Put simply at times I have learned to just shut my trap and "wear it" so to speak for the sake of keeping business. Sometimes I don't know what's worse for welbeing? Keeping in bottled up rage or actually expending the argument (proving I am right - which I hate doing but they push me there, they think I am not going to find out what user did what when..huh! watch me!) to the point of severing relationships in a big hot molten firey ball of mess.

Edited May 5, 2014 by DigitalFacade82

[bobmcrae]

It seems I have struggled with this topic for as long as this thread has been alive.  While I have been successful at elevating from a standard user without prompting for the admin password (I know that password) using a technique very similar to what jazzyjeff describes in post #22, I have found that this approach is entirely dependent on the version of AutoIT the elevating script is compiled with.  I have found that compiling with AutoIT v3.3.8.1 the elevating script properly elevates, but does NOT elevate when the exact script is compiled with AutoIT v3.3.14.1.  I would LOVE to understand why the same VERY SIMPLE code works in the earlier version of AutoIT.  Below is an example of what I am doing:

Standard User Script:

#include <File.au3>
#include <dependentFiles\SystemInfo.au3>    ; this is where $pw comes from

Global $pw, $reEXE = @DocumentsCommonDir & '\runElevated.exe'

FileInstall('dependentFiles\runElevated.exe', $reEXE, 1)
$CMD = 'time ' & @HOUR +1 & ':' & @MIN  ; set the clock forward an hour
runElevated($CMD)
Sleep(3000)
$CMD = 'time ' & @HOUR -1 & ':' & @MIN  ; set the clock back an hour
runElevated($CMD)



Func runElevated($CMD, $wait=False)
    Local $tmpBAT = _TempFile(@DocumentsCommonDir, Default, '.bat')

    ;~ A batch file is necesary in order to fully elevate (e.g., move command)
    FileWrite($tmpBAT,$CMD)
    If $pw = '' Then $pw = getPW()
    $pid = RunAs('Admin', @ComputerName, $pw, 0, $reEXE & ' ' & $tmpBAT, @SystemDir, @SW_SHOW, 8)

EndFunc ; runElevated()

Elevating Script (runElevated.au3):

#RequireAdmin
#NoTrayIcon
RunWait(@ComSpec & ' /c ' & $CmdLineRaw,@SystemDir,@SW_HIDE)

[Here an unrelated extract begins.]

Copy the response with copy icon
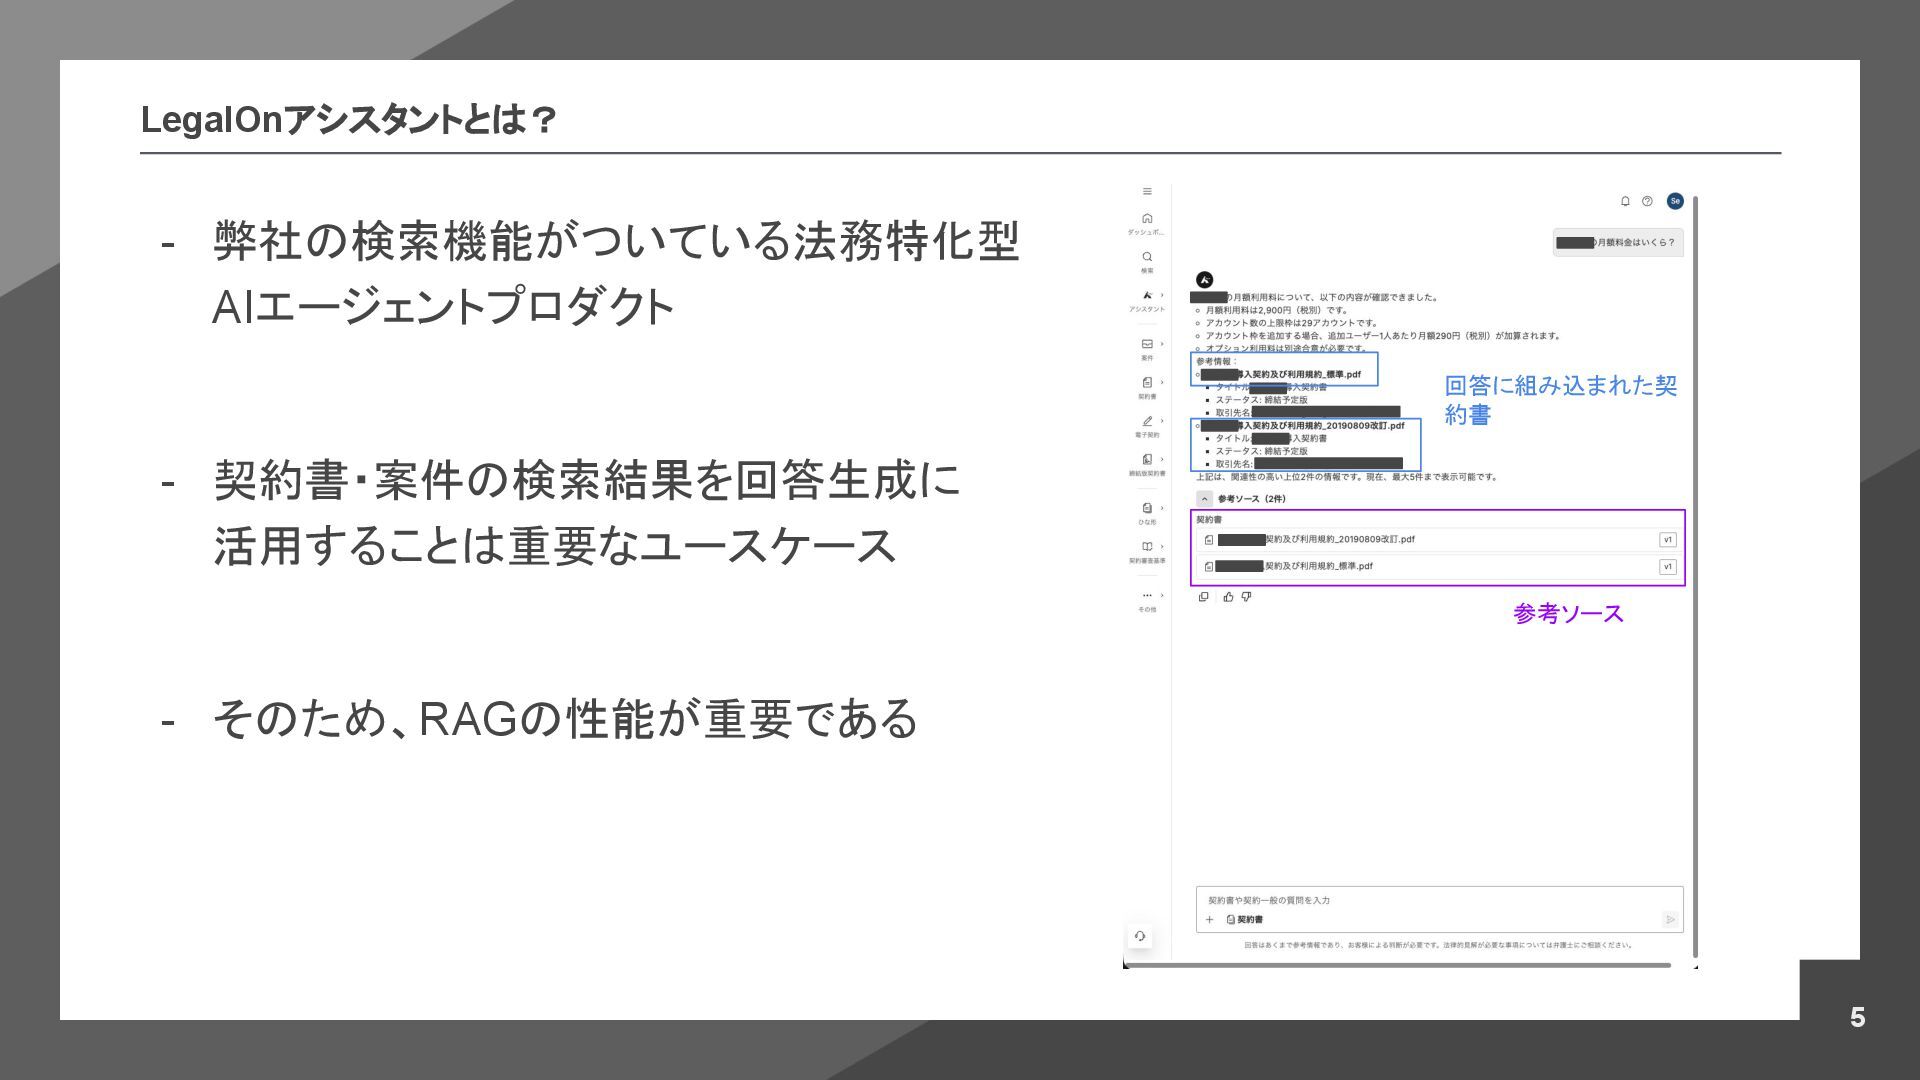(1204, 597)
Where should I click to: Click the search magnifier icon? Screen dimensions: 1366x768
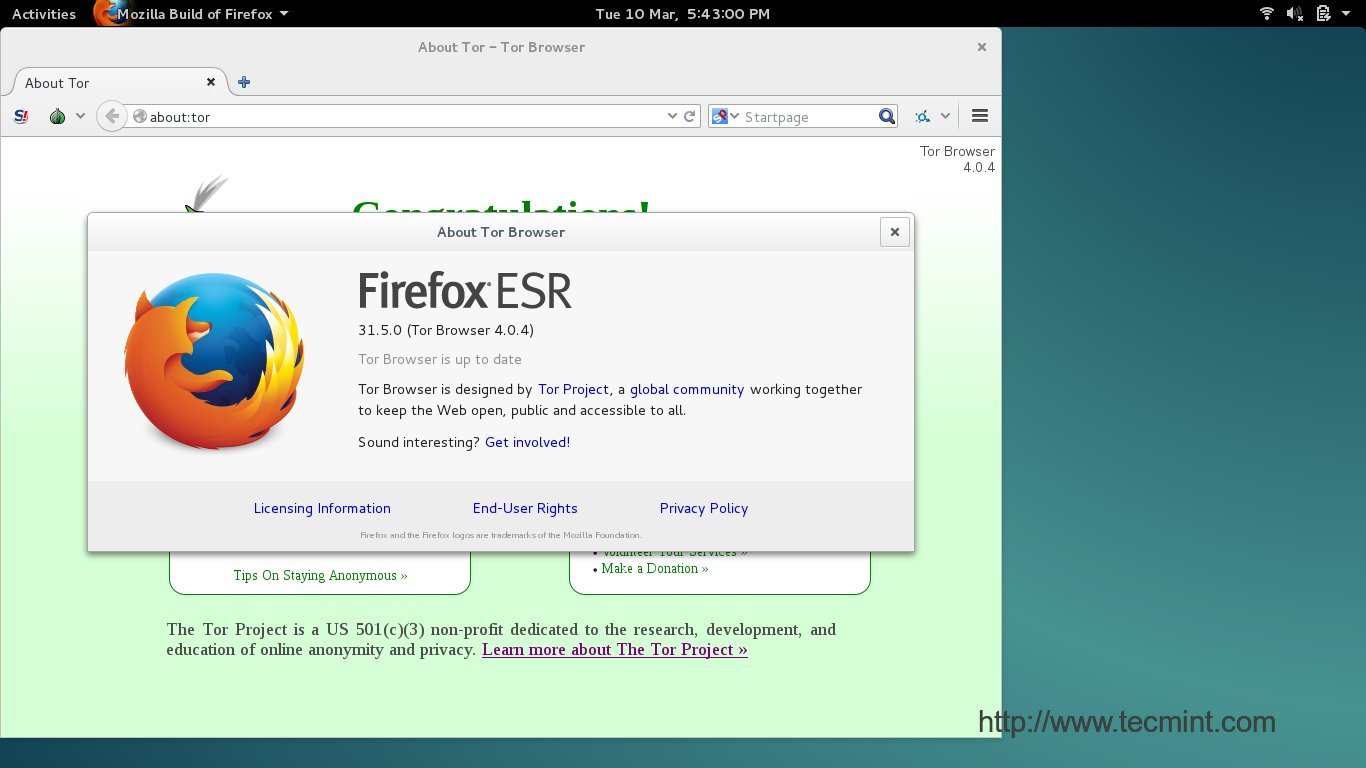[887, 117]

System details: Win7 HP; AUC: ConsentPromptBehaviorAdmin=0, ConsentPromptBehaviorUser=3 [I see that this should be =1, but that is mute]

 

Edited December 24, 2015 by bobmcrae

[TheAppleFreak]

While I don't have a native AutoIT answer to this question, someone pointed me to a third party utility aptly called elevate, which accepts a command and runs it with full administrative permissions. From my (limited) testing with the application, it seems to work exactly as described.

[iamtheky]

I cant imagine a case where I would want a normal user to have the ability to elevate themselves with stored credentials.  What problem do you believe you are solving, that you are not also making larger with the solution?  

Essentially:

You dont want to give them their own key to the door. So you bust a hole in the wall, so they can go in and get your key, and then you make them go back out that big hole in the wall, and use your key to come in the door.